MITRE released the first official version of its deception framework Engage on Monday after eight months of operating as a public beta. The finalized version 1.0 is more friendly to inexperienced users, less dependent on a matrix of strategies, and more fine-tuned in language.
"When we started this off we had every intention of releasing our V1 in the fall of last year. We thought maybe a few people would notice the beta in August, when we released it. Maybe we'd get a couple comments and then we would put out V1," said Maretta Morovitz, Engage lead at MITRE.
Instead, MITRE heard from more than 100 stakeholders, including 30 organizations, 10 focus groups and comments ranging from the official to people reaching out over social media.
Engage replaces Shield, MITRE's first attempt at a deception product. Shield was conceptualized as more of a knowledge database, with Engage intended as a strategic guide. Engage separates the broad concept of using fake files or servers into several different potential goals, including alerting defenders to an attack, slowing attackers as they traverse a network and providing intelligence on the attackers as they go.

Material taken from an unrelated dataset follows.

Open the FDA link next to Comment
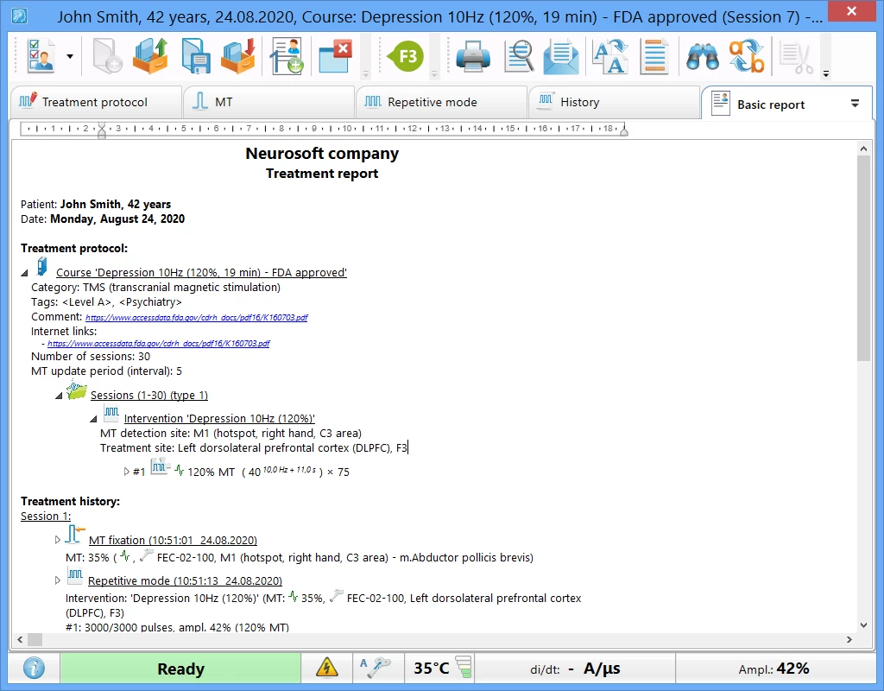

In the public beta, that took the form of a matrix of strategies, MITRE found that many users — new users most of all — needed a product that was a little more user-friendly. The matrix remains at the core of the product, but there are now five other areas on the website for defenders to engage with.
There have been minor restructuring of the matrix along the way. The idea of threat modeling is no longer treated as a single activity, and is now split between threat modeling for the enterprise and threat modeling for the adversary.
MITRE has also tweaked the language to make sense across the globe, rather than only in its East Coast, U.S. offices.
"It turned out Europeans didn't know what a 'hotwash' was," Morovitz said.
Deception is growing as a strategic concept. MITRE has been working with vendors in the nascent arena to explain how their products map with the Engage framework. Many have developed the products with tripwire aspects of deception, without as much of a focus on the other strategic benefits it can bring. Morovitz believes that commercially available technologies can often be used in more ways than even their manufacturers currently market.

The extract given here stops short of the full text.